We all have moments when we feel overwhelmed, fed up, exhausted, angry, anxious, you name it. While the exact emotion we feel might differ, the feeling of being overwhelmed is alien to no-one. While some of us tend towards anxiety, others towards anger, others still towards sadness, we all have moments when we just had enough.

While in those moments what we feel can seem very personal and chaotic, it might be less so than it appears. When you are overwhelmed, no matter which emotion is dominant, chances are you are going through one or more of the below:

  1. Stress: we are unable to relax.
  2. Restless mind: our mind goes around and round about why we are feeling overwhelmed and what to do about it.
  3. Feeling stuck: we think that this feeling is never going away.
  4. Dislike: we dislike how we are feeling and are not a great fan of ourselves in this situation.

Addressing these underlying mechanisms, rather than just tackling the emotions your feel, will help you manage the emotions in an empowering way. You will quickly feel better while also getting insight into how your mind might have co-created the ‘overwhelmedness’ – and making sure you do not fall in the same trap the next time (or at least, are less likely to!).

Let’s look at these four mechanisms a little more closely.

**Supplied information:**
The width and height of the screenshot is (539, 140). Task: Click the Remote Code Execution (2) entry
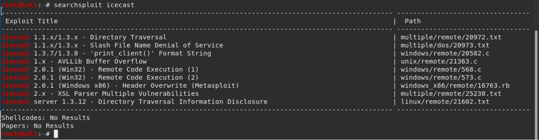[x=100, y=78]
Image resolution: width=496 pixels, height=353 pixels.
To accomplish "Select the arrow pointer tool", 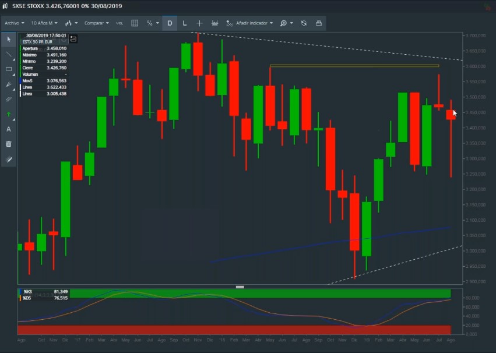I will pyautogui.click(x=9, y=40).
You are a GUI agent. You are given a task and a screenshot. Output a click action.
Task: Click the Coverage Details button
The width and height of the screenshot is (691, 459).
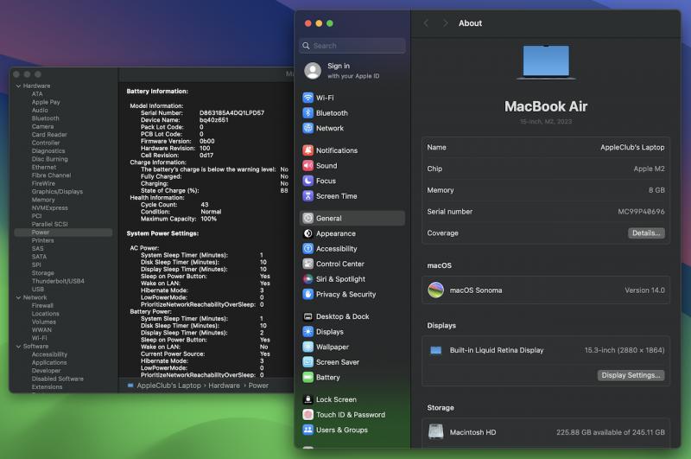[645, 233]
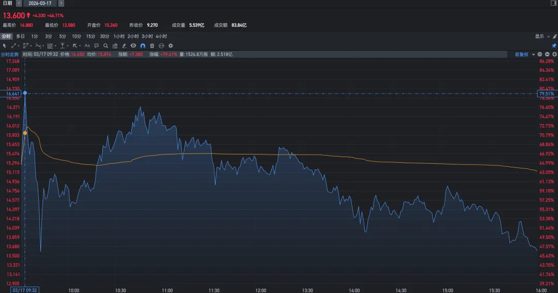Viewport: 558px width, 293px height.
Task: Select the cursor pointer tool
Action: pyautogui.click(x=4, y=45)
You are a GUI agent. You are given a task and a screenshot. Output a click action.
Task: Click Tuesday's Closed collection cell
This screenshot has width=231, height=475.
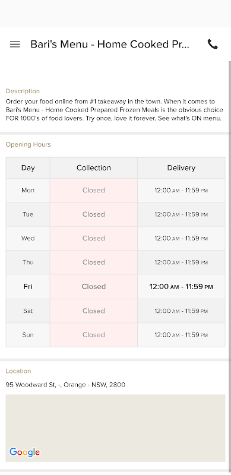click(x=94, y=214)
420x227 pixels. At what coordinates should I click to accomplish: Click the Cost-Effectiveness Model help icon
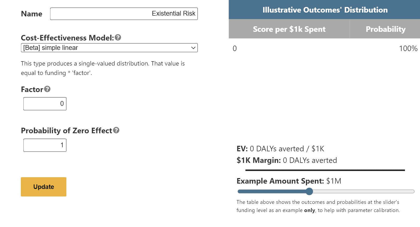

**Task to complete:** Carry the piece on feeling overwhelmed further, picking up right after its final sentence. The material is separate from the piece on feeling overwhelmed.

**Result of the task:**
1. Unable to relax

Our body reacts to everything, especially in moments when things are tough. Sometimes what we feel is so obvious that we cannot help but notice, like feeling physically exhausted or strong anxiety. However, sometimes the sensations are more subtle. Often people describe these more subtle sensations and feelings as being unable to ‘relax’. We feel restless and wired, and this is not very pleasant. We don’t want to feel it and we try strategies to not feel it, or to get rid of the feelings. This actually makes it harder to relax, because the strategies actually reinforces the state of agitation. Relaxation can only come when we allow our bodies to feel how they feel – yes, even when we do not like it.

We practice this through sitting with the unpleasant sensations and allowing them space. We can do this with meditation and by ensuring we do some basic things to take care of our body – like eating, going for a walk and expressing the emotion in a ‘controlled’ environment.

This acknowledgement of what the body is feeling, not forcing ourselves to relax or stressing out even more because we cannot relax, gives us more options to manage our stress.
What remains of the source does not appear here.